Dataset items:
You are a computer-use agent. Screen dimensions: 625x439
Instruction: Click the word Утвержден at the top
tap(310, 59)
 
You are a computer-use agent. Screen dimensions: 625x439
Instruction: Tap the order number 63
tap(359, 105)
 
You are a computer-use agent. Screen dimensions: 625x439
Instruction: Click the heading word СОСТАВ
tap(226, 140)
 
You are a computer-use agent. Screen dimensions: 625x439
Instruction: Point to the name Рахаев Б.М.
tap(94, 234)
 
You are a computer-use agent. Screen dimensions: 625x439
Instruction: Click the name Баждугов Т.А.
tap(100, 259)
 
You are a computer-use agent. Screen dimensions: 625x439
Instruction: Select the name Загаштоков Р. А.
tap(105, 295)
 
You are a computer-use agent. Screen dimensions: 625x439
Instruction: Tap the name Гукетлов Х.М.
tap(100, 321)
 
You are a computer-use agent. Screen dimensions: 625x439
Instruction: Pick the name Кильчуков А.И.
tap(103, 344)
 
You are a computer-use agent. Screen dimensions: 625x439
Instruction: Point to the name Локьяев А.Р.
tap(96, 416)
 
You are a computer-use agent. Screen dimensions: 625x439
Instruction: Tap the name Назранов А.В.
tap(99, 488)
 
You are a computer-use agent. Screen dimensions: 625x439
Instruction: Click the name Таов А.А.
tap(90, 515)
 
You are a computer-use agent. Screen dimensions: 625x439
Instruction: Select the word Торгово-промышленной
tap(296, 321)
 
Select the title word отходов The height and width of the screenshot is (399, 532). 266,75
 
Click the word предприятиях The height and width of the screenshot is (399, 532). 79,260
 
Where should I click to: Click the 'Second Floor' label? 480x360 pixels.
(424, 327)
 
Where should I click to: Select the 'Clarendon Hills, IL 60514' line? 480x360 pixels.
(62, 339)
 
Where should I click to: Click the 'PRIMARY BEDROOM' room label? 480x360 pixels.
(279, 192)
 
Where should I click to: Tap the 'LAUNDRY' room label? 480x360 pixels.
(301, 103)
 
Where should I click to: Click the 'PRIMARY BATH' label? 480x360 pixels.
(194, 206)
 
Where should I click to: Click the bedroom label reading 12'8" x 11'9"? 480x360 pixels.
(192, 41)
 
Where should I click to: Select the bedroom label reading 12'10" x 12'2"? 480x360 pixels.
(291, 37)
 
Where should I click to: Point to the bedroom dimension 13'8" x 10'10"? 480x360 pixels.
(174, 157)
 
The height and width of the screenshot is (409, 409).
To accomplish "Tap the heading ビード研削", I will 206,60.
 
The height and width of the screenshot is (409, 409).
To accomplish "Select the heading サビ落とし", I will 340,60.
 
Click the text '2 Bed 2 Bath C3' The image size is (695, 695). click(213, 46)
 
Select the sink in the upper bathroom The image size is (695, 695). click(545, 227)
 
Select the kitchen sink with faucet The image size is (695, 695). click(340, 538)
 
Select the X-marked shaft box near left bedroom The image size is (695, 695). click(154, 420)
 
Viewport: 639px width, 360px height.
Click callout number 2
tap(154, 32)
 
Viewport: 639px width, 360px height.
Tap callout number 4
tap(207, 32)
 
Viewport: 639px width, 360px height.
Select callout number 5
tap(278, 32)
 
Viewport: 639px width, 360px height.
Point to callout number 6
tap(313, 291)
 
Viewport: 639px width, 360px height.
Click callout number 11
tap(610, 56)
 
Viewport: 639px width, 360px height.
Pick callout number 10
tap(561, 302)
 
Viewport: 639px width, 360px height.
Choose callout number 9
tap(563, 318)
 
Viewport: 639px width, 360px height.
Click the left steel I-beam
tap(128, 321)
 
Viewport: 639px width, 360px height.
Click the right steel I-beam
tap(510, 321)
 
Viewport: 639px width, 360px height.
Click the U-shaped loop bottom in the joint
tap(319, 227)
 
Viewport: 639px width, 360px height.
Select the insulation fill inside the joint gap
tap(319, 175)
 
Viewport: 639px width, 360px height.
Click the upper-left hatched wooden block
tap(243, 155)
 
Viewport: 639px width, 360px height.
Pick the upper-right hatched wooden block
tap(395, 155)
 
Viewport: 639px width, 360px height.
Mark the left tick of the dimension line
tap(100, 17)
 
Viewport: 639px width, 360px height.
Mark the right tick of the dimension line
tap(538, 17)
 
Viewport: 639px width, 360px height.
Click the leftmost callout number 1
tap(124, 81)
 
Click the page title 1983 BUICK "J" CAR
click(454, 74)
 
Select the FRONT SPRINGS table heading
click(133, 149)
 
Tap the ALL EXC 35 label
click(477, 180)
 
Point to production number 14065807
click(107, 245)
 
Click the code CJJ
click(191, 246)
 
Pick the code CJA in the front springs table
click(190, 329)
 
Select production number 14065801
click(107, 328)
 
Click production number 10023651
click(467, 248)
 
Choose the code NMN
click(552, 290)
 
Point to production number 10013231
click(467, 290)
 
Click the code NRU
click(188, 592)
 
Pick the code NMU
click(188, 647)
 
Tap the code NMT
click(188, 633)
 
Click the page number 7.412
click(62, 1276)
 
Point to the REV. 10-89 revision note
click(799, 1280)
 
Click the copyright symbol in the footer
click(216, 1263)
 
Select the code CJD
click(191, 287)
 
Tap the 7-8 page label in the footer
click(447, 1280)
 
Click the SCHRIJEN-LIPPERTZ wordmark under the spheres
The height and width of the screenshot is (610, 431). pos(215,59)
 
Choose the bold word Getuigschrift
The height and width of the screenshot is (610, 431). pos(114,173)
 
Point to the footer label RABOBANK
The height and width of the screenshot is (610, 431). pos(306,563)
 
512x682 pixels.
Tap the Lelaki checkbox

» To be done: Convert the full listing above into a JSON array of strings, with one string for each line and all blank lines omitted.

» Output of the task:
[
  "You are a computer-use agent. Screen dimensions: 625x439",
  "Instruction: Click the word Утвержден at the top",
  "tap(310, 59)",
  "You are a computer-use agent. Screen dimensions: 625x439",
  "Instruction: Tap the order number 63",
  "tap(359, 105)",
  "You are a computer-use agent. Screen dimensions: 625x439",
  "Instruction: Click the heading word СОСТАВ",
  "tap(226, 140)",
  "You are a computer-use agent. Screen dimensions: 625x439",
  "Instruction: Point to the name Рахаев Б.М.",
  "tap(94, 234)",
  "You are a computer-use agent. Screen dimensions: 625x439",
  "Instruction: Click the name Баждугов Т.А.",
  "tap(100, 259)",
  "You are a computer-use agent. Screen dimensions: 625x439",
  "Instruction: Select the name Загаштоков Р. А.",
  "tap(105, 295)",
  "You are a computer-use agent. Screen dimensions: 625x439",
  "Instruction: Tap the name Гукетлов Х.М.",
  "tap(100, 321)",
  "You are a computer-use agent. Screen dimensions: 625x439",
  "Instruction: Pick the name Кильчуков А.И.",
  "tap(103, 344)",
  "You are a computer-use agent. Screen dimensions: 625x439",
  "Instruction: Point to the name Локьяев А.Р.",
  "tap(96, 416)",
  "You are a computer-use agent. Screen dimensions: 625x439",
  "Instruction: Tap the name Назранов А.В.",
  "tap(99, 488)",
  "You are a computer-use agent. Screen dimensions: 625x439",
  "Instruction: Click the name Таов А.А.",
  "tap(90, 515)",
  "You are a computer-use agent. Screen dimensions: 625x439",
  "Instruction: Select the word Торгово-промышленной",
  "tap(296, 321)",
  "Select the title word отходов The height and width of the screenshot is (399, 532). 266,75",
  "Click the word предприятиях The height and width of the screenshot is (399, 532). 79,260",
  "Where should I click to: Click the 'Second Floor' label? 480x360 pixels.",
  "(424, 327)",
  "Where should I click to: Select the 'Clarendon Hills, IL 60514' line? 480x360 pixels.",
  "(62, 339)",
  "Where should I click to: Click the 'PRIMARY BEDROOM' room label? 480x360 pixels.",
  "(279, 192)",
  "Where should I click to: Tap the 'LAUNDRY' room label? 480x360 pixels.",
  "(301, 103)",
  "Where should I click to: Click the 'PRIMARY BATH' label? 480x360 pixels.",
  "(194, 206)",
  "Where should I click to: Click the bedroom label reading 12'8\" x 11'9\"? 480x360 pixels.",
  "(192, 41)",
  "Where should I click to: Select the bedroom label reading 12'10\" x 12'2\"? 480x360 pixels.",
  "(291, 37)",
  "Where should I click to: Point to the bedroom dimension 13'8\" x 10'10\"? 480x360 pixels.",
  "(174, 157)",
  "The height and width of the screenshot is (409, 409).",
  "To accomplish \"Tap the heading ビード研削\", I will 206,60.",
  "The height and width of the screenshot is (409, 409).",
  "To accomplish \"Select the heading サビ落とし\", I will 340,60.",
  "Click the text '2 Bed 2 Bath C3' The image size is (695, 695). click(213, 46)",
  "Select the sink in the upper bathroom The image size is (695, 695). click(545, 227)",
  "Select the kitchen sink with faucet The image size is (695, 695). click(340, 538)",
  "Select the X-marked shaft box near left bedroom The image size is (695, 695). click(154, 420)",
  "Viewport: 639px width, 360px height.",
  "Click callout number 2",
  "tap(154, 32)",
  "Viewport: 639px width, 360px height.",
  "Tap callout number 4",
  "tap(207, 32)",
  "Viewport: 639px width, 360px height.",
  "Select callout number 5",
  "tap(278, 32)",
  "Viewport: 639px width, 360px height.",
  "Point to callout number 6",
  "tap(313, 291)",
  "Viewport: 639px width, 360px height.",
  "Click callout number 11",
  "tap(610, 56)",
  "Viewport: 639px width, 360px height.",
  "Pick callout number 10",
  "tap(561, 302)",
  "Viewport: 639px width, 360px height.",
  "Choose callout number 9",
  "tap(563, 318)",
  "Viewport: 639px width, 360px height.",
  "Click the left steel I-beam",
  "tap(128, 321)",
  "Viewport: 639px width, 360px height.",
  "Click the right steel I-beam",
  "tap(510, 321)",
  "Viewport: 639px width, 360px height.",
  "Click the U-shaped loop bottom in the joint",
  "tap(319, 227)",
  "Viewport: 639px width, 360px height.",
  "Select the insulation fill inside the joint gap",
  "tap(319, 175)",
  "Viewport: 639px width, 360px height.",
  "Click the upper-left hatched wooden block",
  "tap(243, 155)",
  "Viewport: 639px width, 360px height.",
  "Pick the upper-right hatched wooden block",
  "tap(395, 155)",
  "Viewport: 639px width, 360px height.",
  "Mark the left tick of the dimension line",
  "tap(100, 17)",
  "Viewport: 639px width, 360px height.",
  "Mark the right tick of the dimension line",
  "tap(538, 17)",
  "Viewport: 639px width, 360px height.",
  "Click the leftmost callout number 1",
  "tap(124, 81)",
  "Click the page title 1983 BUICK \"J\" CAR",
  "click(454, 74)",
  "Select the FRONT SPRINGS table heading",
  "click(133, 149)",
  "Tap the ALL EXC 35 label",
  "click(477, 180)",
  "Point to production number 14065807",
  "click(107, 245)",
  "Click the code CJJ",
  "click(191, 246)",
  "Pick the code CJA in the front springs table",
  "click(190, 329)",
  "Select production number 14065801",
  "click(107, 328)",
  "Click production number 10023651",
  "click(467, 248)",
  "Choose the code NMN",
  "click(552, 290)",
  "Point to production number 10013231",
  "click(467, 290)",
  "Click the code NRU",
  "click(188, 592)",
  "Pick the code NMU",
  "click(188, 647)",
  "Tap the code NMT",
  "click(188, 633)",
  "Click the page number 7.412",
  "click(62, 1276)",
  "Point to the REV. 10-89 revision note",
  "click(799, 1280)",
  "Click the copyright symbol in the footer",
  "click(216, 1263)",
  "Select the code CJD",
  "click(191, 287)",
  "Tap the 7-8 page label in the footer",
  "click(447, 1280)",
  "Click the SCHRIJEN-LIPPERTZ wordmark under the spheres",
  "The height and width of the screenshot is (610, 431). pos(215,59)",
  "Choose the bold word Getuigschrift",
  "The height and width of the screenshot is (610, 431). pos(114,173)",
  "Point to the footer label RABOBANK",
  "The height and width of the screenshot is (610, 431). pos(306,563)",
  "512x682 pixels.",
  "Tap the Lelaki checkbox"
]